[Dataset excerpts]
____
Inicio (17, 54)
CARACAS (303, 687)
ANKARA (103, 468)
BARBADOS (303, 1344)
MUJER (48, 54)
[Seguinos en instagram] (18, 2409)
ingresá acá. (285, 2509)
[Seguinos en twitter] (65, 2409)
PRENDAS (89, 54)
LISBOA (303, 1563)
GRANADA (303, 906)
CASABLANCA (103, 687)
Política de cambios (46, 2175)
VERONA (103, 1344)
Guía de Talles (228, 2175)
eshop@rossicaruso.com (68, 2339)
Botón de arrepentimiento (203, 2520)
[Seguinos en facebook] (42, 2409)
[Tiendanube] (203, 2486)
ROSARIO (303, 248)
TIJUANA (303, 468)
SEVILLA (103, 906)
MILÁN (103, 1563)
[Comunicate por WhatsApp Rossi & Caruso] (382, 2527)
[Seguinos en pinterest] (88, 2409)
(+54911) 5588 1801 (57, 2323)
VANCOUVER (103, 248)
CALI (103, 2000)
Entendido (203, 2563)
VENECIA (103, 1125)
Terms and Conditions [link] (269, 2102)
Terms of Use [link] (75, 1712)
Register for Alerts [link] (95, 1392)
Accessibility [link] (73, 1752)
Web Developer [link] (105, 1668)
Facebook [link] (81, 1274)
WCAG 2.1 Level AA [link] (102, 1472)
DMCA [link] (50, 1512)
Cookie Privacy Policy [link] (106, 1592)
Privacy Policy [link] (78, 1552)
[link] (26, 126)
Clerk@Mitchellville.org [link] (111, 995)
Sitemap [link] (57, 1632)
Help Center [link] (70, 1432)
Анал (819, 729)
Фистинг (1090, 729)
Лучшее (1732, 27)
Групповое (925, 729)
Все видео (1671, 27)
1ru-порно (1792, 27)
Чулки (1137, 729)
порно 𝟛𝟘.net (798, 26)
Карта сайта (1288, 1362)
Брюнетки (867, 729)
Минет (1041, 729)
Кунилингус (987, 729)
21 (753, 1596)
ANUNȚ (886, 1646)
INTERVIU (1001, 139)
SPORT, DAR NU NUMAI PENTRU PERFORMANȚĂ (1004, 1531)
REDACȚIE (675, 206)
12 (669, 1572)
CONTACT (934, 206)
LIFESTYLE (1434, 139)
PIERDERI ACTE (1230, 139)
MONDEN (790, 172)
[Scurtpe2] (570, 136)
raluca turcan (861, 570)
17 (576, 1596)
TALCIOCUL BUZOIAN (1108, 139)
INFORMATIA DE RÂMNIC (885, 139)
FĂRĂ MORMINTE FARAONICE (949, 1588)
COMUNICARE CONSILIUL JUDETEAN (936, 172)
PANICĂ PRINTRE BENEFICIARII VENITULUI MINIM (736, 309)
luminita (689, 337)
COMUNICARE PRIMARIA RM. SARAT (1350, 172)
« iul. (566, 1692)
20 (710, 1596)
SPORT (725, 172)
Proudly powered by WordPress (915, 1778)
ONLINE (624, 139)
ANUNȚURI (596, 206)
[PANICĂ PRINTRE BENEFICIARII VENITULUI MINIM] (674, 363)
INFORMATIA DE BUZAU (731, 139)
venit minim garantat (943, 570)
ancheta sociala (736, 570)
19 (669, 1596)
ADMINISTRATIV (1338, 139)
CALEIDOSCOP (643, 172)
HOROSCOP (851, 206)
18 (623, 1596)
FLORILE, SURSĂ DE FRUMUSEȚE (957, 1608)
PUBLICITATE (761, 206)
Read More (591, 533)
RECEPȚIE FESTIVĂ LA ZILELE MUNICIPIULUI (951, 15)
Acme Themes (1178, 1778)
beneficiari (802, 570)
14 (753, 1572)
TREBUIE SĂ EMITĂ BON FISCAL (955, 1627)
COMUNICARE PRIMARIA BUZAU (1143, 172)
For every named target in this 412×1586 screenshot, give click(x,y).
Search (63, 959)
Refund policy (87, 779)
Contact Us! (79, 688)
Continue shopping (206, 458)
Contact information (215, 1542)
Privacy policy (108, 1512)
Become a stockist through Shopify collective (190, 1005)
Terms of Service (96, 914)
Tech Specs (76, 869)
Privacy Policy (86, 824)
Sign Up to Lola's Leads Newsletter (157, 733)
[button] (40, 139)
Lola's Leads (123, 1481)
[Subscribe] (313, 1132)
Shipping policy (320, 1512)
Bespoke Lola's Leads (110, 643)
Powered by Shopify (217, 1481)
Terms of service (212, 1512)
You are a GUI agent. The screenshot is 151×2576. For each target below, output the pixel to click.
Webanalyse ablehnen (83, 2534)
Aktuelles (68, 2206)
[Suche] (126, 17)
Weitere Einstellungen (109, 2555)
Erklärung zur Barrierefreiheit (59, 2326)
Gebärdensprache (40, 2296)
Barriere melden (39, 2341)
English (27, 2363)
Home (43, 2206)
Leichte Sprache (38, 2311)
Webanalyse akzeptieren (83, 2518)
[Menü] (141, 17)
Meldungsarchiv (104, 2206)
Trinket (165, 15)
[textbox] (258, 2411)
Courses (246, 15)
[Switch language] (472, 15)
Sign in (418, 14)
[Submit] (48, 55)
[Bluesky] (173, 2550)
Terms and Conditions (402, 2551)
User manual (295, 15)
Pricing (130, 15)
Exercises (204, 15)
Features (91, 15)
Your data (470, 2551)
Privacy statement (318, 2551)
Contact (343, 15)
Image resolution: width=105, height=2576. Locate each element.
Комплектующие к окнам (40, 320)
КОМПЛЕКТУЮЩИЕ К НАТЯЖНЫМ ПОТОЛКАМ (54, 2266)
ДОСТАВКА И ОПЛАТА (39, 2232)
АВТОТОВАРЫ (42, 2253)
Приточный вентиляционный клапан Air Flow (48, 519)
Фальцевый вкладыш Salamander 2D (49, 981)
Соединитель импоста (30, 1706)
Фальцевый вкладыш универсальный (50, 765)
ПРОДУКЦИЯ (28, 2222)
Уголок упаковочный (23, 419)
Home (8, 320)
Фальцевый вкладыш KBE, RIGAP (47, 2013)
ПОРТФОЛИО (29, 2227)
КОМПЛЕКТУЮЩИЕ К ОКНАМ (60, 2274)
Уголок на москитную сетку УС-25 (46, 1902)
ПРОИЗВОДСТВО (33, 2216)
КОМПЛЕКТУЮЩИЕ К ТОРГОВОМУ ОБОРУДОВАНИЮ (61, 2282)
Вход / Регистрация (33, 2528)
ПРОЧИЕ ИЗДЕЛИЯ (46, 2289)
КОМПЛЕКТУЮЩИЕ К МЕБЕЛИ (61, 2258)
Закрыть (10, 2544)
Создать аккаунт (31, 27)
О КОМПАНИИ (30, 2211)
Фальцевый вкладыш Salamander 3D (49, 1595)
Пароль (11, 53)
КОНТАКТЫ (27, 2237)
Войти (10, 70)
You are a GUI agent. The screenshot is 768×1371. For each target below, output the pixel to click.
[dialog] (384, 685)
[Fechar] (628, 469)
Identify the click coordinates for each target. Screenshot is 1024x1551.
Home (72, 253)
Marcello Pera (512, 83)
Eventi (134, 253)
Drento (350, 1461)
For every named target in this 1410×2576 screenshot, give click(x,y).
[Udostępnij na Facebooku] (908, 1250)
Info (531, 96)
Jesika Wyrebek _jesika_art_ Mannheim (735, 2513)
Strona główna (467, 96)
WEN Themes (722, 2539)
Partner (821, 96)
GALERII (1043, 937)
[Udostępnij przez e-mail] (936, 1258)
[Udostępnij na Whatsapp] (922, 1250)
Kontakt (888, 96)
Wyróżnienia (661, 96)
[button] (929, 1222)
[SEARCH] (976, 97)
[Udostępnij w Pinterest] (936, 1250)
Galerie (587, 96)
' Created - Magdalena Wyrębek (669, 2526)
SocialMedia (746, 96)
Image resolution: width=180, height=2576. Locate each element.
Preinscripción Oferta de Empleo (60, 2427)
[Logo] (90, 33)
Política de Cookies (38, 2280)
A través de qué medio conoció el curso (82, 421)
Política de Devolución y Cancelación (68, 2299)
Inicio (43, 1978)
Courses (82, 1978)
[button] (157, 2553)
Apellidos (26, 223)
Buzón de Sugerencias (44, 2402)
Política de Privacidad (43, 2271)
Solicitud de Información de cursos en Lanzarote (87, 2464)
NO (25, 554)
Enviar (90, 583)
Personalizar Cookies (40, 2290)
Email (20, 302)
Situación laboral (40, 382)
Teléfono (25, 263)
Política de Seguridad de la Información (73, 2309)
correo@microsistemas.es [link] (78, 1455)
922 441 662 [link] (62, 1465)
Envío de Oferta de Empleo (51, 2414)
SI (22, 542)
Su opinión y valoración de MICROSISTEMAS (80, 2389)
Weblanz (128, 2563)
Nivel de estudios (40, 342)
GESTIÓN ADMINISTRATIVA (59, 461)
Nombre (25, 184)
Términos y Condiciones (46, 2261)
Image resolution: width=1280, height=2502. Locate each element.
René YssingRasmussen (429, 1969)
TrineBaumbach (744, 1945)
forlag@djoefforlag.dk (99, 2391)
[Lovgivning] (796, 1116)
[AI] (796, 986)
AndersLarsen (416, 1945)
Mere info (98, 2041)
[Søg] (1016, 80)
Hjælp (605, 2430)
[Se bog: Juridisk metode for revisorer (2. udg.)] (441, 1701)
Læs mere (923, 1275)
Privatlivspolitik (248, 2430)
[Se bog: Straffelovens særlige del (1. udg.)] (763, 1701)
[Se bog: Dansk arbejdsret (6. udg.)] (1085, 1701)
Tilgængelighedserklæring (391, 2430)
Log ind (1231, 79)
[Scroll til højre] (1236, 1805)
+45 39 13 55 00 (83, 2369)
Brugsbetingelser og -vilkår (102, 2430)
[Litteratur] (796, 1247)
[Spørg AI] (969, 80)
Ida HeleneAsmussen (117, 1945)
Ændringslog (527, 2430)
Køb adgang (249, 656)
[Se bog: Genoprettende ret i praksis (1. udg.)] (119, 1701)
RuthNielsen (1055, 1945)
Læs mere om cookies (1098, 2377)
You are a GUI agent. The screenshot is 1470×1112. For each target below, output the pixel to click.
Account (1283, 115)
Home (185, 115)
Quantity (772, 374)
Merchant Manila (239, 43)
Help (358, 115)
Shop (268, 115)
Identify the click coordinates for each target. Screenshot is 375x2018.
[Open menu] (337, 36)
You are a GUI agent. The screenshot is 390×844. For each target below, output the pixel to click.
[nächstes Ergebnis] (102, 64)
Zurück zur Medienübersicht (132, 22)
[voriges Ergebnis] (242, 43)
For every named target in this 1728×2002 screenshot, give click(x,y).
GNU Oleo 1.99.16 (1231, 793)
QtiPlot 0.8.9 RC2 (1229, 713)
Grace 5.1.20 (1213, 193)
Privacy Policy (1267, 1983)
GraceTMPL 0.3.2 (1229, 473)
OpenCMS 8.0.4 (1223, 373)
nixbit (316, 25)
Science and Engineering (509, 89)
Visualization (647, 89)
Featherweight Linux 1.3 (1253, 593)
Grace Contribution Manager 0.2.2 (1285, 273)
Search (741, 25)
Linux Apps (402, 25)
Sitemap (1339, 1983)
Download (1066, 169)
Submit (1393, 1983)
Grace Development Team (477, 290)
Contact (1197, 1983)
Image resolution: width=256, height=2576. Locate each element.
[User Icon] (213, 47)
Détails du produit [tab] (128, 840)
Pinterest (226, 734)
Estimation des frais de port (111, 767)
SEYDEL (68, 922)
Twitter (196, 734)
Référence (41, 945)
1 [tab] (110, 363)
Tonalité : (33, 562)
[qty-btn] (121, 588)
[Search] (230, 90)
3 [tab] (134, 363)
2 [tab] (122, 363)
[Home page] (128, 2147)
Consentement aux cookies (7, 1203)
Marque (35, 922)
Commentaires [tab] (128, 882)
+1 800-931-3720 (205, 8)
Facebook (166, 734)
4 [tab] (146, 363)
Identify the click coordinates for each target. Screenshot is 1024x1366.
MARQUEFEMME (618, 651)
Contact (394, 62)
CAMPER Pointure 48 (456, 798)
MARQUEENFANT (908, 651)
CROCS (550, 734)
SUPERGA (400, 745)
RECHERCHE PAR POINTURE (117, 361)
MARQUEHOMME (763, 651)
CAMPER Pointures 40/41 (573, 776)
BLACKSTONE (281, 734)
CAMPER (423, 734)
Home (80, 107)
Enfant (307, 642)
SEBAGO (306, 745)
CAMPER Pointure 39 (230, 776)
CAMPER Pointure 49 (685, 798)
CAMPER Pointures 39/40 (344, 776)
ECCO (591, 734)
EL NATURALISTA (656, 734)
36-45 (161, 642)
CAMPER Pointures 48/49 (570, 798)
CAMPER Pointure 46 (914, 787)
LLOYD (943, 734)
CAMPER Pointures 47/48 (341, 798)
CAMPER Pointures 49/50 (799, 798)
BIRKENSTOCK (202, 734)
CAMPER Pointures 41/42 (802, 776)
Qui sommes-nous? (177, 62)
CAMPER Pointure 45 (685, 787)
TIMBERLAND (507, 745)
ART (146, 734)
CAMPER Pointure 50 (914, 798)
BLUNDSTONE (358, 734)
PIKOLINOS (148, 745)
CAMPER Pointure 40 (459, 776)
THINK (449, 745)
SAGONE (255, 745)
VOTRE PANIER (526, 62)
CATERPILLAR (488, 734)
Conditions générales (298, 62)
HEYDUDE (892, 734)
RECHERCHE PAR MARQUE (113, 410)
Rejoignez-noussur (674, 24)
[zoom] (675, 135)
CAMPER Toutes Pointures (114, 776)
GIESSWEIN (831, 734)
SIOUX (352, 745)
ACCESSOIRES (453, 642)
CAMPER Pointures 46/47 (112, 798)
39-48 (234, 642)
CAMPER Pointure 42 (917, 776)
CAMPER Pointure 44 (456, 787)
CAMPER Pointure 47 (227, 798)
____
=== What needs to be done ===
Return only the lines between the one holding "Ændringslog (527, 2430)" and the one holding "Merchant Manila (239, 43)", inclusive, exactly as they appear above.

=== Answer to this exercise ===
Ændringslog (527, 2430)
Køb adgang (249, 656)
[Se bog: Genoprettende ret i praksis (1. udg.)] (119, 1701)
RuthNielsen (1055, 1945)
Læs mere om cookies (1098, 2377)
You are a GUI agent. The screenshot is 1470×1112. For each target below, output the pixel to click.
Account (1283, 115)
Home (185, 115)
Quantity (772, 374)
Merchant Manila (239, 43)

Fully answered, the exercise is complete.